Une première, c'est bien vrai.

Pourtant, l'évaluation des politiques publiques a été lancée et généralisée en France… un grand nombre de fois[1]. La plus marquante était l'oeuvre du gouvernement Rocard. Mais du côté de l'État, comme du côté des communes, presque rien. Pourtant, de multiples institutions sont chargées par la loi de mener des évaluations. Il y en a au sein du Parlement, il y a la Cour des Comptes, le Conseil Économique Social et Environnemental, le Centre d'Analyse Stratégique, etc. etc. ; pour payer ces hauts fonctionnaires, il y a du budget !

Et malgré tout cela, (presque) rien de sérieux ne sort. Il y a des gens qui sont censés évaluer. Mais ils ne peuvent pas le faire, faute de données, d'information sur les faits.

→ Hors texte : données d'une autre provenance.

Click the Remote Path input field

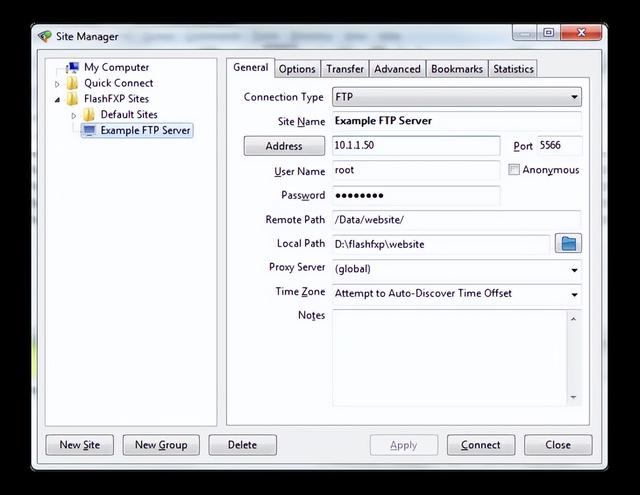(455, 220)
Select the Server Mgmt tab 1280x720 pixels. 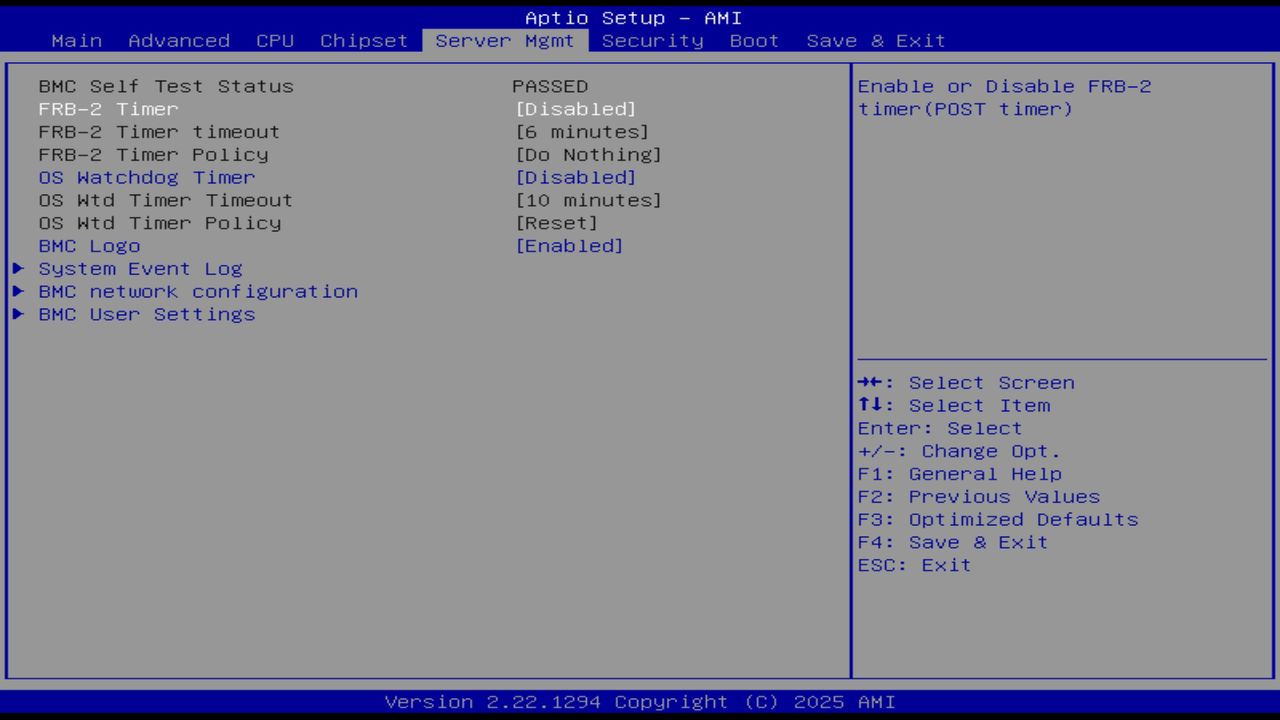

Car les informations qui permettraient d'évaluer, celles qui disent à qui et à quoi ont servi les décisions publiques, ne sont pas et ne peuvent guère être dans les fichiers de l'Administration. Il faut aller collecter des données nouvelles. Généralement, il faut interroger de larges échantillons de personnes physiques ou morales visées par la politique menée (ou qui la financent par des taxes). Ça a peut-être l'air tout bête, mais pour faire cela, Il n'y a (presque) jamais de budget[2]… Pourquoi ? Sans doute simplement parce que personne, dans le système politique français, n'y a intérêt.__ Prendre le point de vue des personnes concernées, c'est introduire un nouvel "acteur" et lui donner du pouvoir, c'est donc prendre un peu de leur pouvoir à tous les acteurs qui en avaient.

De cette évaluation généralisée, le Premier Ministre attend 50 milliards, dit le Nouvel Obs, soit en gros, 1% de gain d'efficacité de la dépense publique par an sur 5 ans : François Bayrou espérait 2%, mais 1% serait déjà bien — c'est en tout cas l'objectif que je pense atteignable.

Bon, M. le Premier Ministre, si vous avez besoin d'un pro de l'évaluation pour ce genre de mission kamikaze, vous savez où me trouver.


Sur l'évaluation, encore sur ce blog :

Aussi un début de blog sur l'évaluation (2006).


Alors, un peu d'espoir ? Je veux le croire. Si le gouvernement comprend qu'évaluer c'est mener l'enquête, trouver et croiser les indices et indicateurs multiples, les chiffres, les images, les faits, qui vont permettre de parler des gens et de la société. Qui vont révéler des potentiels, des points forts, des opportunités. C'est trouver dans les réalités d'aujourd'hui des promesses pour demain.


P.S. 27 déc. 12 : j'ai repris sur la forme ce billet initialement bâclé, mais dont le propos me tient à coeur ! Cette réécriture est postérieure aux commentaires 1, 2 et 3.

Notes

[1] Comme je l'écrivais ici

[2] Alors que pour des sondages d'opinion, ça ne manque pas.